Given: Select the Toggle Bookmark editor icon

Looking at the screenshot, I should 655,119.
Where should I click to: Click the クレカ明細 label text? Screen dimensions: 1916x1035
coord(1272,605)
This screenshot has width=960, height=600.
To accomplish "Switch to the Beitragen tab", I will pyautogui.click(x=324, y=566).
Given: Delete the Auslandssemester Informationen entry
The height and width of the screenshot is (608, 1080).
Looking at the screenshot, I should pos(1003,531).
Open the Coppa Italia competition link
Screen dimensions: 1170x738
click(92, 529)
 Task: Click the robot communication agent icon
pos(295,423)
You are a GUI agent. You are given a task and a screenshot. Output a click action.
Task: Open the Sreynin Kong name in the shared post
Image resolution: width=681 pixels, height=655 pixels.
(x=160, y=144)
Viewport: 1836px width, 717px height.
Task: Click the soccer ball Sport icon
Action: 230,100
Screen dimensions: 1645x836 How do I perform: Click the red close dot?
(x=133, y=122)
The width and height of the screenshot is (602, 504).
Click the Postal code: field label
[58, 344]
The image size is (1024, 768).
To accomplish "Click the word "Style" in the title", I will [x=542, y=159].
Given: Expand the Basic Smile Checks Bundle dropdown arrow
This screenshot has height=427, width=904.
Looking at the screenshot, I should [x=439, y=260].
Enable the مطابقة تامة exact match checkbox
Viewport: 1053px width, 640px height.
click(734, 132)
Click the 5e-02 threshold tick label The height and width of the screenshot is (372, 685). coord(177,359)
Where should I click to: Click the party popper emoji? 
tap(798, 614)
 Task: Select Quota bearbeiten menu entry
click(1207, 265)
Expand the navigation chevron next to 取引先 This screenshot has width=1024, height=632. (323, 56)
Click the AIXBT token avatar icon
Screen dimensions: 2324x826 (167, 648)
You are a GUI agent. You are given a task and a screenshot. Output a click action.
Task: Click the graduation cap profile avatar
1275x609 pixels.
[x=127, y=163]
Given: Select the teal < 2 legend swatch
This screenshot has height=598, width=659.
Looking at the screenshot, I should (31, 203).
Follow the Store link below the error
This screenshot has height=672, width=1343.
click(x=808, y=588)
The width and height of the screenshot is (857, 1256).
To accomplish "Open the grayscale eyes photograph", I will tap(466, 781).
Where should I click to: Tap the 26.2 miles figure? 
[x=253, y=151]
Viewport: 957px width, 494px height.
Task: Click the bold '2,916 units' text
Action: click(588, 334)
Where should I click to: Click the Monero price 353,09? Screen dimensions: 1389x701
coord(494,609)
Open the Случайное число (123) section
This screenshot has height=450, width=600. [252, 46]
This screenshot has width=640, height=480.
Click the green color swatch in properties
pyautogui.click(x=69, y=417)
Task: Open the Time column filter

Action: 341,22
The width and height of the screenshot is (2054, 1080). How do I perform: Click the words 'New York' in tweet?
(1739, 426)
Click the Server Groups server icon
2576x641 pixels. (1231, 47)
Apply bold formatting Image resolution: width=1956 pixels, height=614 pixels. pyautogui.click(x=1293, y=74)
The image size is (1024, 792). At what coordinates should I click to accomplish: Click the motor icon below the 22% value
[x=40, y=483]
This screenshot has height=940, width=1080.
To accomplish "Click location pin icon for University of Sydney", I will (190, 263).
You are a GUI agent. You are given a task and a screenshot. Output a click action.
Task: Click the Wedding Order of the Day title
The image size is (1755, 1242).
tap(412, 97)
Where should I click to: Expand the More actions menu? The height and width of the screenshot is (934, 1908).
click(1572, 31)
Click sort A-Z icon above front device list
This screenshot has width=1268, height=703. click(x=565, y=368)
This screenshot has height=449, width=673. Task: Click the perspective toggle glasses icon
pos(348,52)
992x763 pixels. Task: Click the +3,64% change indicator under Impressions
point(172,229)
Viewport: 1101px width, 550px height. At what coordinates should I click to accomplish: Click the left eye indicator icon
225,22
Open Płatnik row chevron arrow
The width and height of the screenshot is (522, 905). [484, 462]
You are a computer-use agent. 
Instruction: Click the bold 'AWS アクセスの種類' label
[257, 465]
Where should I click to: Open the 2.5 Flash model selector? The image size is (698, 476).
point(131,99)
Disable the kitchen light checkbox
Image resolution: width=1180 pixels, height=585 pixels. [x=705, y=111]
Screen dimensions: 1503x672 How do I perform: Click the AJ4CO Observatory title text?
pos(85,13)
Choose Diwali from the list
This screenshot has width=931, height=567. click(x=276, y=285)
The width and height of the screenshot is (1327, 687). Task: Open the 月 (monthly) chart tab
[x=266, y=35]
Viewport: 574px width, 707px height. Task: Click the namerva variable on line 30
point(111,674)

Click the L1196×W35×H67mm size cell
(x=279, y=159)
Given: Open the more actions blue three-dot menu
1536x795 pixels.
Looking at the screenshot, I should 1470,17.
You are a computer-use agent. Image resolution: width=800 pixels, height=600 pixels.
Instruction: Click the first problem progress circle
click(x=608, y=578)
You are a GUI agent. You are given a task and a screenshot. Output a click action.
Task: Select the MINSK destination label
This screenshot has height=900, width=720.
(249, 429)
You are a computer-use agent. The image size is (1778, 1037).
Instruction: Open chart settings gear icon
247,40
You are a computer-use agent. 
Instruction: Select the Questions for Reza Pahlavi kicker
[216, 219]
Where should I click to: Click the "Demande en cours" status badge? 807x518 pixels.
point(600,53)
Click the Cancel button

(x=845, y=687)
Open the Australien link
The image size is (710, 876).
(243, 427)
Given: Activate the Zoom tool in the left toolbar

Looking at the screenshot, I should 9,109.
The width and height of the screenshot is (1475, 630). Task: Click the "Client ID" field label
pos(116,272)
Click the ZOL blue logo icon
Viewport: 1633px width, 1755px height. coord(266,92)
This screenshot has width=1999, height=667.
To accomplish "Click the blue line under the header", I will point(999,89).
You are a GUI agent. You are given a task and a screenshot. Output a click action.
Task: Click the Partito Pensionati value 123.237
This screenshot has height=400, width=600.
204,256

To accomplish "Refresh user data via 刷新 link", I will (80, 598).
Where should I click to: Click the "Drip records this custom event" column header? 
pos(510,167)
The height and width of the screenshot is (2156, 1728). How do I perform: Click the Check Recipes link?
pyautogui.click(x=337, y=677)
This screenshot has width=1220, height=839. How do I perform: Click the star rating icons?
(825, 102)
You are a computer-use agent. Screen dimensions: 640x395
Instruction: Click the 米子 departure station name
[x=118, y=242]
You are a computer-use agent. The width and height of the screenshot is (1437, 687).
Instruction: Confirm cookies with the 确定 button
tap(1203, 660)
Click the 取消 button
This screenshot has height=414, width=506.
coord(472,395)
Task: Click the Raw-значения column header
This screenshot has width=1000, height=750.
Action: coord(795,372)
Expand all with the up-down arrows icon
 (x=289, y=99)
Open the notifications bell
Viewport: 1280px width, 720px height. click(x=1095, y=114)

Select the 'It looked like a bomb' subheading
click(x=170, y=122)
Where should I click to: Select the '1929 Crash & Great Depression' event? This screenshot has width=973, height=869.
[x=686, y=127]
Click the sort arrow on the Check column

▶ **Problem description**: From the line containing "Expand all with the up-down arrows icon" down to the end of the listing above, return each line exactly as it appears and nothing more.

▶ **Response to the task**:
Expand all with the up-down arrows icon
 (x=289, y=99)
Open the notifications bell
Viewport: 1280px width, 720px height. click(x=1095, y=114)

Select the 'It looked like a bomb' subheading
click(x=170, y=122)
Where should I click to: Select the '1929 Crash & Great Depression' event? This screenshot has width=973, height=869.
[x=686, y=127]
Click the sort arrow on the Check column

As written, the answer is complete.